When it comes to Dirty Signs with Kristin, something is clearly being lost in translation.
As reported earlier this week by the Daily Dot, Kristin Henson’s video series transforms toilet humor and pop culture phrases into American Sign Language (ASL) for a YouTube audience. It’s earned the 26-year-old Philadelphia resident a small dose of Internet fame: taping a handful of segments for Comedy Central’s Tosh.O, accumulating more than 1.5 million views, and landing a book deal.
That success, however, has come with a steep price. Critics claim that her videos are offensive and derogatory, and are alienating her from the Deaf community. In the past two days, a petition for St. Martin’s Press to halt the publication of Henson’s Super Smutty Sign Language Book has received more than 1,300 digital signatures.

Recorded data:

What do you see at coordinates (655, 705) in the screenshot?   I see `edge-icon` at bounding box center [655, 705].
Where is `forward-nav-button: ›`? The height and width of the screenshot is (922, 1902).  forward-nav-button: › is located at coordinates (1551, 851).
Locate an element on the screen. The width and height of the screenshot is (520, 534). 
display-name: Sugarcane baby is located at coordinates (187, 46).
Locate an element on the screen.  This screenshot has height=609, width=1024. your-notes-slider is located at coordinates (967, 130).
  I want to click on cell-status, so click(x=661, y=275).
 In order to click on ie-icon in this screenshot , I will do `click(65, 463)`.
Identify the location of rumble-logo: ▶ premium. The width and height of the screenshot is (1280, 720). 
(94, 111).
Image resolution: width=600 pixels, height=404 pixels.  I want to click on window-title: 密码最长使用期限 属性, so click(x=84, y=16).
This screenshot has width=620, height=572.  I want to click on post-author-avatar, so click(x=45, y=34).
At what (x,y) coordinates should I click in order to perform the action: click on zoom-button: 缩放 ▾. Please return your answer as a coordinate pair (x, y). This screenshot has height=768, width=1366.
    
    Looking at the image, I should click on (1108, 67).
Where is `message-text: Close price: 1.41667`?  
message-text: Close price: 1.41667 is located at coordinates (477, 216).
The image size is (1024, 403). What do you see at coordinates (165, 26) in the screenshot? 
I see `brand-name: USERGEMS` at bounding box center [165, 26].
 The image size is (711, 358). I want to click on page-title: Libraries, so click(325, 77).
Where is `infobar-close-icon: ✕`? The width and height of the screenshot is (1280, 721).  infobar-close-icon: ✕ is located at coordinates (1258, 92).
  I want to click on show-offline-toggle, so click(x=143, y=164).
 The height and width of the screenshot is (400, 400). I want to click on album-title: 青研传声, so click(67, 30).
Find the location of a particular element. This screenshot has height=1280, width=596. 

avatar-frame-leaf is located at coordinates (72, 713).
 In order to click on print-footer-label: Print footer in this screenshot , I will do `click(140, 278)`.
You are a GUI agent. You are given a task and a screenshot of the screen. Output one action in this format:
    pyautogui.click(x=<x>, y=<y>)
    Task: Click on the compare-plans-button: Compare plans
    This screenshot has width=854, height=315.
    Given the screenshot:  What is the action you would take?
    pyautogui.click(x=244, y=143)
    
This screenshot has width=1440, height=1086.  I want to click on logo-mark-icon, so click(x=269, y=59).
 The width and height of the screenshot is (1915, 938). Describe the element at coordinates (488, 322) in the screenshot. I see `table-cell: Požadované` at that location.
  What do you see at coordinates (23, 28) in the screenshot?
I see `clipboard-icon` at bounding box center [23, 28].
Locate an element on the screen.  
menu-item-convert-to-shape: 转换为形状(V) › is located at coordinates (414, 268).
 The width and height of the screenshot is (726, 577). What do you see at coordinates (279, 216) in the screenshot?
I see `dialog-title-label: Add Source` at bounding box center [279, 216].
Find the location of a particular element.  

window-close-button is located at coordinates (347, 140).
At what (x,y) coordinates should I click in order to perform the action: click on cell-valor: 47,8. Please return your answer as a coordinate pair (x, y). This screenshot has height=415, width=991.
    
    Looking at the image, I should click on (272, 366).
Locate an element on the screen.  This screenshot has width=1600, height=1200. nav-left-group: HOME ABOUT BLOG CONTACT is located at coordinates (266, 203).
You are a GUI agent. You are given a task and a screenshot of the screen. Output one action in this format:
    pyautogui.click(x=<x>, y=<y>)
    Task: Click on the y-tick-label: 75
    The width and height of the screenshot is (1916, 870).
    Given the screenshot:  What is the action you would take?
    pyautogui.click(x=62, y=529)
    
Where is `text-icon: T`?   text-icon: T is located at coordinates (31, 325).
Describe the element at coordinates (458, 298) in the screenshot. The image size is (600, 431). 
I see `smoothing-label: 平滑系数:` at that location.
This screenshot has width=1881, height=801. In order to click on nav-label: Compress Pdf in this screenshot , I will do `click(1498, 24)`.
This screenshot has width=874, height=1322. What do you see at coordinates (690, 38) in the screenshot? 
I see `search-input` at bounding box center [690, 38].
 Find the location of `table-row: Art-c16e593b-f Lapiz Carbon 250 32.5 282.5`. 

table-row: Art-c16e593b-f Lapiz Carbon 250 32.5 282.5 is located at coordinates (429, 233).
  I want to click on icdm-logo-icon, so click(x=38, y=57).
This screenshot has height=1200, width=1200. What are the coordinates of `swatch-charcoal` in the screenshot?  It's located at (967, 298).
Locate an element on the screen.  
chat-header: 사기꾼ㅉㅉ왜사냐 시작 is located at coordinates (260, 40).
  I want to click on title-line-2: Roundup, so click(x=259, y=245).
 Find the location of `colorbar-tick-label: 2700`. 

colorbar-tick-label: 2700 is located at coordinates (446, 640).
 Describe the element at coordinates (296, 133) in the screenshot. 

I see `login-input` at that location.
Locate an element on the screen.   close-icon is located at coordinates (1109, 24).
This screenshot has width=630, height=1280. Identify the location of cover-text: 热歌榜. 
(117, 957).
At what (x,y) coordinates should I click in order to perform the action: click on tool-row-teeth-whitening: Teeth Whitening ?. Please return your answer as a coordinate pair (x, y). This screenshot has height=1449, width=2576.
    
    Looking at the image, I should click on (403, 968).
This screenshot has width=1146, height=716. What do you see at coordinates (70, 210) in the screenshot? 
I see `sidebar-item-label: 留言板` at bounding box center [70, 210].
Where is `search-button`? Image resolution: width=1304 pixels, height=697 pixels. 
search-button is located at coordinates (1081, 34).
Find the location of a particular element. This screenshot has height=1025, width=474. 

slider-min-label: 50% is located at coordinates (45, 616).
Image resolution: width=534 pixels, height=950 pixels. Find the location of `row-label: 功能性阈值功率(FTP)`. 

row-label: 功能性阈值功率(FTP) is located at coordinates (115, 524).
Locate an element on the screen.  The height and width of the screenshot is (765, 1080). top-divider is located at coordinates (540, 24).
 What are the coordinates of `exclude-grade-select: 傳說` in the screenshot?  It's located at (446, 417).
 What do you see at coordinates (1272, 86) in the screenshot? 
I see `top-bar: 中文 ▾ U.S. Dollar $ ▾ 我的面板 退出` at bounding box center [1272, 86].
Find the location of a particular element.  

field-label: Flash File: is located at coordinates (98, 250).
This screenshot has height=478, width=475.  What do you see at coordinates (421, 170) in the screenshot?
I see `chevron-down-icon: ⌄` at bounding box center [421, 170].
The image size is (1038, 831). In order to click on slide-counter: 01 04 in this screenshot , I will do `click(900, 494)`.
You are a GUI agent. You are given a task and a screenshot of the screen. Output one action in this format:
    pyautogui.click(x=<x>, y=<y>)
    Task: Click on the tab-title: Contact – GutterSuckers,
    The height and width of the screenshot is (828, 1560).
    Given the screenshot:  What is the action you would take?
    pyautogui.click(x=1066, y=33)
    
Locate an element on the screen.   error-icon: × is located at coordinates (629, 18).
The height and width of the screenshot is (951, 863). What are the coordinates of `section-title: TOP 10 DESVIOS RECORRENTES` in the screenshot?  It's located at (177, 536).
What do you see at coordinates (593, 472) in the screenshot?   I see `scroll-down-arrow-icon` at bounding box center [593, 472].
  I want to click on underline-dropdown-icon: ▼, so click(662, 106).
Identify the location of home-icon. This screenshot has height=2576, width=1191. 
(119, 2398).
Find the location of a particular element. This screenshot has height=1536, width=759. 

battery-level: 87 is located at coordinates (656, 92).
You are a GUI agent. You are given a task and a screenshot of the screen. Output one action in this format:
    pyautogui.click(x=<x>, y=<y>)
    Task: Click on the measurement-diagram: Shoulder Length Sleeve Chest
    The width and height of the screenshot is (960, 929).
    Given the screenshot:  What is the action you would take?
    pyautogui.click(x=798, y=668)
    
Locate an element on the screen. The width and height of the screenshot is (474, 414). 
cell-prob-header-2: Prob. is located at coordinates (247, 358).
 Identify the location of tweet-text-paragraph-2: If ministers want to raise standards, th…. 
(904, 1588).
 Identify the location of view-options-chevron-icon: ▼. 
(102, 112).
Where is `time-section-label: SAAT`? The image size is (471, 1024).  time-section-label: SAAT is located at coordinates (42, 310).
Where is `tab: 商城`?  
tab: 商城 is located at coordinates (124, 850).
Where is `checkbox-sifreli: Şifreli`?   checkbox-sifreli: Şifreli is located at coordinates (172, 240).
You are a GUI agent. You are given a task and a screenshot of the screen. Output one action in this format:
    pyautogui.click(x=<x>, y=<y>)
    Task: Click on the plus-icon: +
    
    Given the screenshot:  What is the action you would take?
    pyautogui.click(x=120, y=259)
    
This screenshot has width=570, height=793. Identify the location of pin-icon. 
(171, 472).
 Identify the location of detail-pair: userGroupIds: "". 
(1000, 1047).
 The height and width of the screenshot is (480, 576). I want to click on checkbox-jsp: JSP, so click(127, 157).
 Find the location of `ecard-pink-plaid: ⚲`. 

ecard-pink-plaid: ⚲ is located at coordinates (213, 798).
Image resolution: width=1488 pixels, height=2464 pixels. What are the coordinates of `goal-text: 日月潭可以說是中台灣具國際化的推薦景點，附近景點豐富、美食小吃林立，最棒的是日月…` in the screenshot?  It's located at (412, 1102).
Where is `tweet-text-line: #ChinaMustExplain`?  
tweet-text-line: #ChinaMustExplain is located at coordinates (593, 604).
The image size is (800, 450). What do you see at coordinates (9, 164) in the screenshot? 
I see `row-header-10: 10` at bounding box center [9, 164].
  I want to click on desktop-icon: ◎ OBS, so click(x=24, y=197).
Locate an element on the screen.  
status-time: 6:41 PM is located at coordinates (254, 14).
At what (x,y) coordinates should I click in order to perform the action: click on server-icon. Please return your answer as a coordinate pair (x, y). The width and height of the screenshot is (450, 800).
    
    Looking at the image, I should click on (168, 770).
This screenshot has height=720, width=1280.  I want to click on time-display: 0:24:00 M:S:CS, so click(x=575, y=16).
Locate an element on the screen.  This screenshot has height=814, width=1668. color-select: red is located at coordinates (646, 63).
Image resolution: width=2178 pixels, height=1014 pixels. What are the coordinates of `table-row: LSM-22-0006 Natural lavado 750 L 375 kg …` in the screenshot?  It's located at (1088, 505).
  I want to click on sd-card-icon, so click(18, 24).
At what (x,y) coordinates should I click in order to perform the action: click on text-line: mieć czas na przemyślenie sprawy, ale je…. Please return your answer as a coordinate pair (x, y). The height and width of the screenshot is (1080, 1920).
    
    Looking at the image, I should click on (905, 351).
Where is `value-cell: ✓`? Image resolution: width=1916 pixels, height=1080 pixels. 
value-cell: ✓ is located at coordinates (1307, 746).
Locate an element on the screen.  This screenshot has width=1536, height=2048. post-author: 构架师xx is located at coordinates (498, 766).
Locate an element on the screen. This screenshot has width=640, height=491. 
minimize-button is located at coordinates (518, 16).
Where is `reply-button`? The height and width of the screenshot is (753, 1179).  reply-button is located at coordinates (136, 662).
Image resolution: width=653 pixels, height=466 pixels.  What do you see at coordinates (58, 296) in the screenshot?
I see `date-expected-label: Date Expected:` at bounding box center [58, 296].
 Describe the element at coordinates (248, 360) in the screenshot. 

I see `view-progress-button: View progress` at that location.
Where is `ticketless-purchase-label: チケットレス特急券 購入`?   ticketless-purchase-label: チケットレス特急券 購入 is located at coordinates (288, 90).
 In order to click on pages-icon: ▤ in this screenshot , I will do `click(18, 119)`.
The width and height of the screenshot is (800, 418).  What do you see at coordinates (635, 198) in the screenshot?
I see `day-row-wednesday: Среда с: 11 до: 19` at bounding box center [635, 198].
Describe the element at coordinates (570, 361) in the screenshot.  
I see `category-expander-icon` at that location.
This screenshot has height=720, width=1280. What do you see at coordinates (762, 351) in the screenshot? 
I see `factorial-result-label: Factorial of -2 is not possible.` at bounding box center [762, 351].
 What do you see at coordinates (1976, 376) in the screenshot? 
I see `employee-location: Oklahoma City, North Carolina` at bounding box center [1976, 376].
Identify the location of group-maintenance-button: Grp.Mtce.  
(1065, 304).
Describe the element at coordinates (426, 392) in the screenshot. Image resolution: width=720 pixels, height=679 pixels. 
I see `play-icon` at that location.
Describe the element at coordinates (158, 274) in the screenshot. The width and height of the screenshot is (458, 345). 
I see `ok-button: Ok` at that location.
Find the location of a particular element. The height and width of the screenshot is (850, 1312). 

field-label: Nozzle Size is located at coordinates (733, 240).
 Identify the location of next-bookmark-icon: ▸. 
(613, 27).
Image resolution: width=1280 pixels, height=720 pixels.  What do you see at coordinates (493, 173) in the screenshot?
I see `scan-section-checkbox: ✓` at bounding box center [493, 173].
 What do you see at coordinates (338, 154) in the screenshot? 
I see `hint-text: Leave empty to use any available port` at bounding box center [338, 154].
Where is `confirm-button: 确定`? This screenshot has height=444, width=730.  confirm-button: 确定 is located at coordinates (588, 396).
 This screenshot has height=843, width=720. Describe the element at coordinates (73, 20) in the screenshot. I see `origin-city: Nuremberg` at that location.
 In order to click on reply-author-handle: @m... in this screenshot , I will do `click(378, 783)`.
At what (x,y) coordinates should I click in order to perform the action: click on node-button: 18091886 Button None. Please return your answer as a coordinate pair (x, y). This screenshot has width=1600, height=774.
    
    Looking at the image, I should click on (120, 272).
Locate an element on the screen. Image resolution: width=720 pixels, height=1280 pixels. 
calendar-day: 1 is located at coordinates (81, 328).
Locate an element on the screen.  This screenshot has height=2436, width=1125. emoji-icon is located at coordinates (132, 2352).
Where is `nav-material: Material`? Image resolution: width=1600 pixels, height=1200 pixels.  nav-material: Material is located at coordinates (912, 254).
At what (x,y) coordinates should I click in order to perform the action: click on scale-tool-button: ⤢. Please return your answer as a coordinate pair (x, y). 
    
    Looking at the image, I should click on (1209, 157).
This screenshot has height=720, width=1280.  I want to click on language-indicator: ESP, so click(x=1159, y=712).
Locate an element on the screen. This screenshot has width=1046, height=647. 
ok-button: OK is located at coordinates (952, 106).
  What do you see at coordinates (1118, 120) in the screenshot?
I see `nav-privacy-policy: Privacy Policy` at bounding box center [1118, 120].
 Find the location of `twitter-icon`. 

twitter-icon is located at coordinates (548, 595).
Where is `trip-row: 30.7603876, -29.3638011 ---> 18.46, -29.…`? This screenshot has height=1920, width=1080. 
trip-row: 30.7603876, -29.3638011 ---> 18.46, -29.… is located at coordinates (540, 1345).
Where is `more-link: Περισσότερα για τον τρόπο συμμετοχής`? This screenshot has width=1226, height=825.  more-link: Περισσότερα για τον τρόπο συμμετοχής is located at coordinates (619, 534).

Problems to work on:
[A] In the article on Dirty Signs with Kristin, how many digital signatures has the petition to St. Martin's Press received?
[B] From the article on Dirty Signs with Kristin, reproduce the passage starting with "When it comes" and going on through "a book deal.".

Answers below:
[A] More than 1,300.

[B]
When it comes to Dirty Signs with Kristin, something is clearly being lost in translation.
As reported earlier this week by the Daily Dot, Kristin Henson’s video series transforms toilet humor and pop culture phrases into American Sign Language (ASL) for a YouTube audience. It’s earned the 26-year-old Philadelphia resident a small dose of Internet fame: taping a handful of segments for Comedy Central’s Tosh.O, accumulating more than 1.5 million views, and landing a book deal.